An eke-it-out win over Seattle in this season's opener didn't do much to sway opinions and even a road win over New England was viewed as more of a slipup by the Patriots than evidence of Arizona's rise to prominence.
The perception of the Cardinals started to change when they beat up Michael Vick and the Philadelphia Eagles last week, and was solidified with their comeback victory over the Miami Dolphins on Sunday.
Face it, this is no longer a team on a good run. The Cardinals are a good team.
"We are a good team," Cardinals coach Ken Whisenhunt said on Monday. "We play well together and our guys make plays."
OK, so maybe he's a little biased. But it's hard to downplay what Arizona has accomplished since opening last season 1-6.
The Cardinals closed out last season by winning seven of nine games, which only allowed them to finish at .500.
The confidence of winning games, particularly close ones, carried over this season and Arizona, despite some dire predictions, has been one of the NFL's best teams through the first month of the season.
Riding a big-play defence and a knack for staying calm in tight spots, the Cardinals (4-0) are one of three undefeated teams — along with Houston and Atlanta — and are off to their best start since opening the 1974 season with seven straight wins.
Arizona has won 11 of its past 13 games, the best record in the NFL over that span, and eight straight home games, second-longest in history to the nine-game streak in 1925.
"There's no question chemistry is a big part of it," Whisenhunt said. "We started to develop that last year over that stretch and you could see it in training camp and the off-season. You never know what that's going to mean, but in some tough situations this year you've seen that come out. You've seen some guys believe in each other, work hard and to me that's what a team is all about."
Part of what has made the Cardinals a success story is their ability to shake off disappointment.
They did it last season by going on a run after losing six straight games and have been consistent with the short-memory approach this season, game to game, even play to play.
Sunday was a good example.
Arizona didn't play particularly well, giving up big plays on defence while the offence sputtered for most of the game.
The Cardinals came up with the key plays when they needed to, forcing a fumble to set up the tying touchdown in the closing seconds and another in overtime to set up Jay Feely's 46-yard field goal for the 24-21 win.
It may not have been pretty, but it's a win and that's all that matters in the NFL.

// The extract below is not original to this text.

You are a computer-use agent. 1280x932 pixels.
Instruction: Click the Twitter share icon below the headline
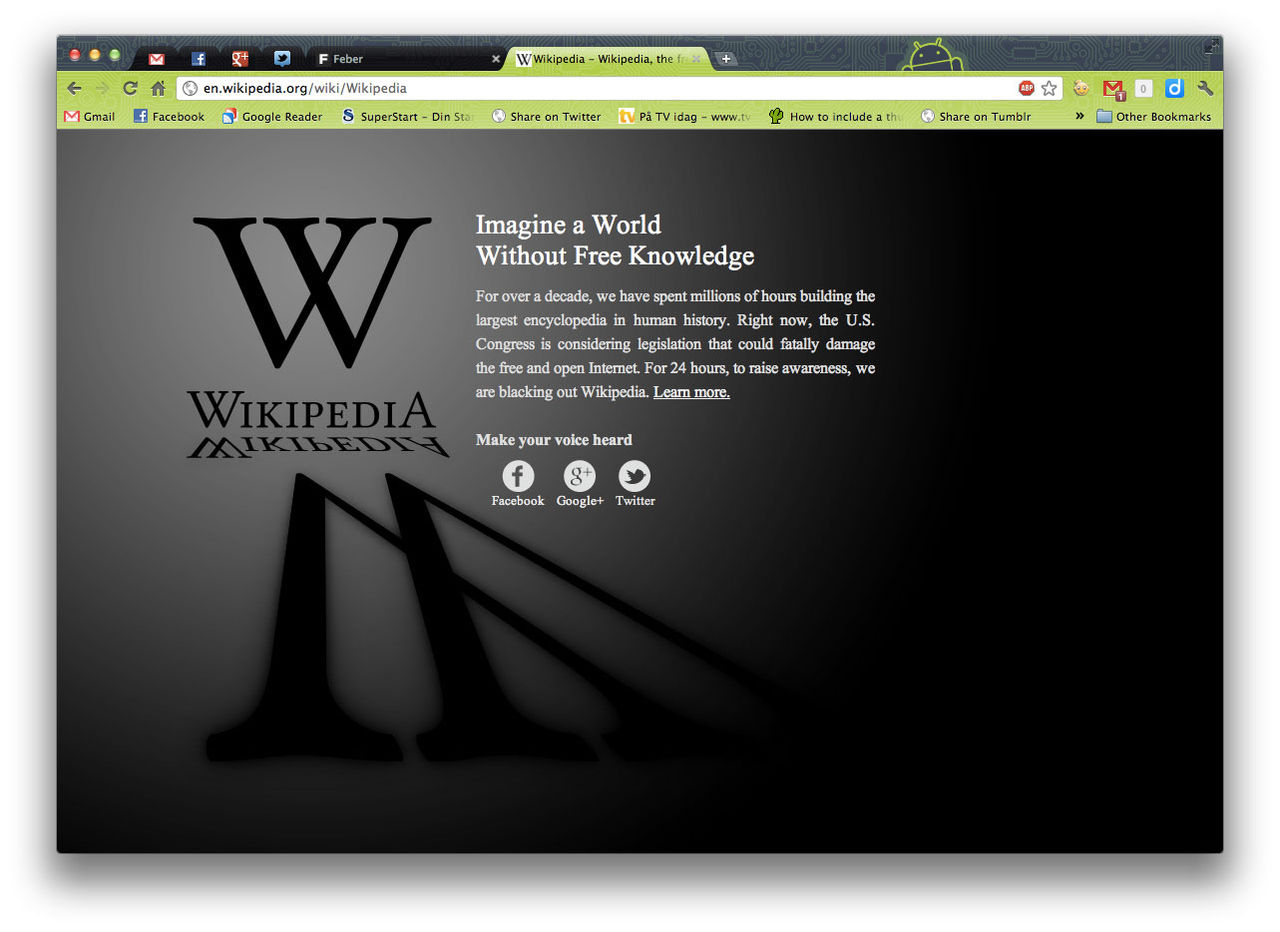(x=635, y=476)
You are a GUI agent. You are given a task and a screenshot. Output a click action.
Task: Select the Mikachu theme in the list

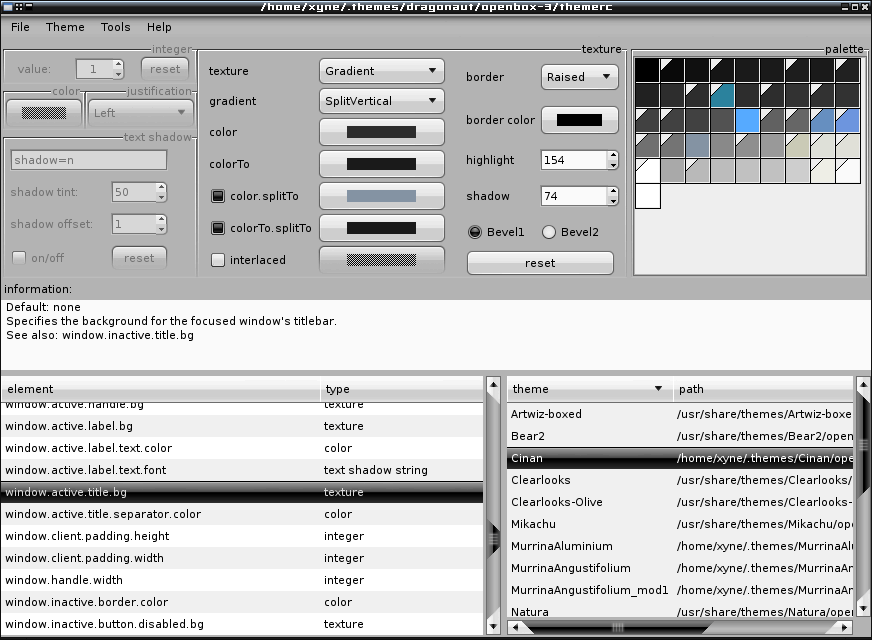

"We didn't play our best. We know that," said Cardinals safety Kerry Rhodes, who set up Feely's winning kick with an interception after Paris Lenon forced Dolphins quarterback Ryan Tannehill into a wobbly throw with a big hit. "We were able to fight, still claw and have a chance to win at the end. That's what happened. We pulled it out."
Winning close games has become second nature to the Cardinals.
Last season, Arizona became the first NFL team to win four overtime games in a season and all eight of its wins were by seven points or less.
The Cardinals have kept up their winning-the-close-game ways this season.
Arizona withstood four plays inside its 6-yard line in the closing seconds to beat Seattle 20-16 in the season opener. It overcame Ryan Williams' late fumble against New England the next week, leaving with a 20-18 win when Patriots kicker Stephen Gostkowski hooked a 42-yard field goal wide left with 6 seconds left.
And, despite sputtering for big chunks of the game against Miami, the Cardinals pulled out another tight victory when Kevin Kolb hit Andre Roberts on a 15-yard touchdown on a fourth down with 22 seconds left in regulation and Feely hit his 18th consecutive field goal in overtime.
Arizona has won seven straight home overtime games stretching to 2007, the longest streak in league history.
"I don't know what it is with us that we have to take it to the last moment of the game, but we're winning and that's all that matters," Roberts said.
Finding ways to win — that's exactly what good teams do.